**What the task requires:** Searching the material below, find each line that includes the word "东成平板式砂光机", and copy it.

**Data provided:**

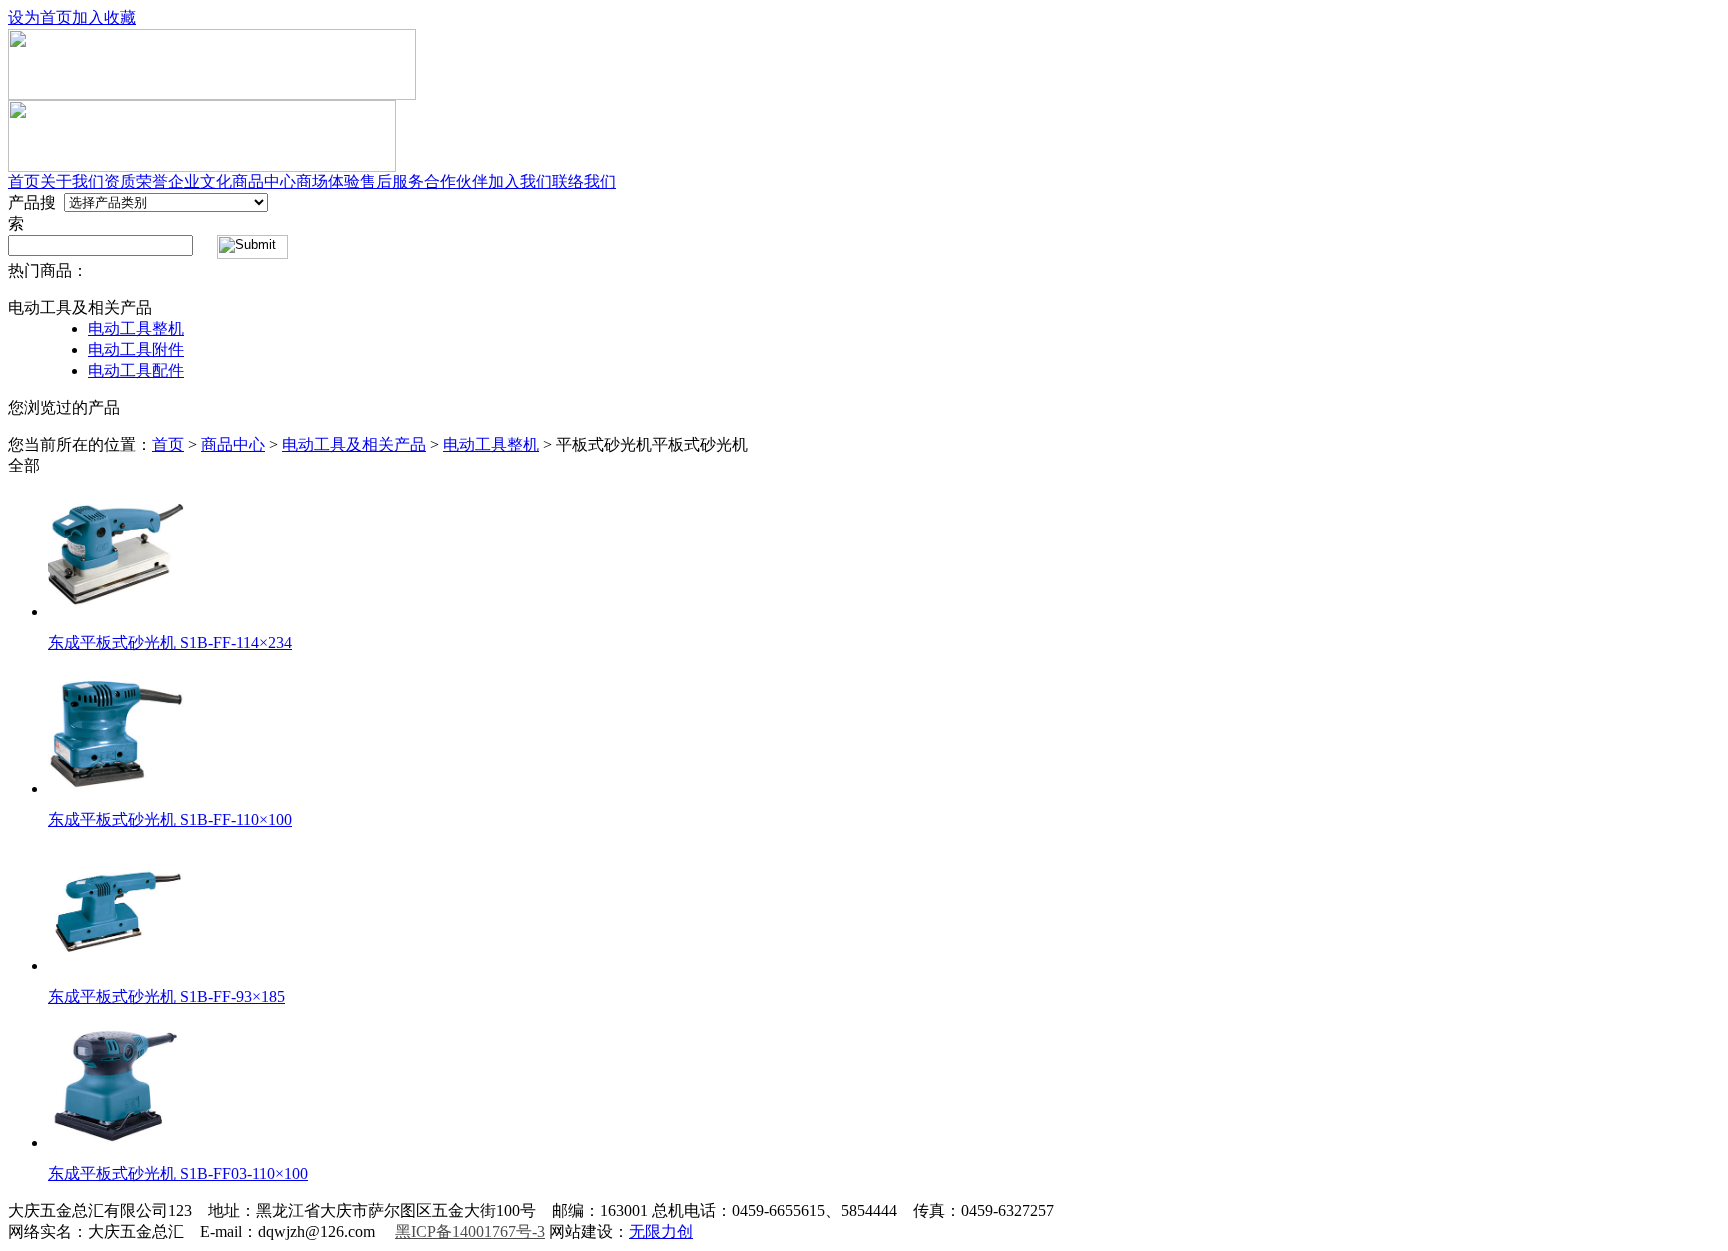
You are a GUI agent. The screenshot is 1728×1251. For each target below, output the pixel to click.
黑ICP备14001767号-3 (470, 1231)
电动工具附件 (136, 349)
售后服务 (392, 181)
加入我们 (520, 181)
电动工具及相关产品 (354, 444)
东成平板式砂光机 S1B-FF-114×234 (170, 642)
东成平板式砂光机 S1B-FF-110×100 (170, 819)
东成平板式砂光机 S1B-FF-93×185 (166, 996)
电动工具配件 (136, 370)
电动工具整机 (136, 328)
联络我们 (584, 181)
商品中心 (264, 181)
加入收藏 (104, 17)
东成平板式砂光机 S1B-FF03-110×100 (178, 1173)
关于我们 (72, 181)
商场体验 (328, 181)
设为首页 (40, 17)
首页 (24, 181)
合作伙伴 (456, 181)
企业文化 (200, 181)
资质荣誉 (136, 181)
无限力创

**Expected output:**
东成平板式砂光机 S1B-FF-114×234 (170, 642)
东成平板式砂光机 S1B-FF-110×100 (170, 819)
东成平板式砂光机 S1B-FF-93×185 (166, 996)
东成平板式砂光机 S1B-FF03-110×100 (178, 1173)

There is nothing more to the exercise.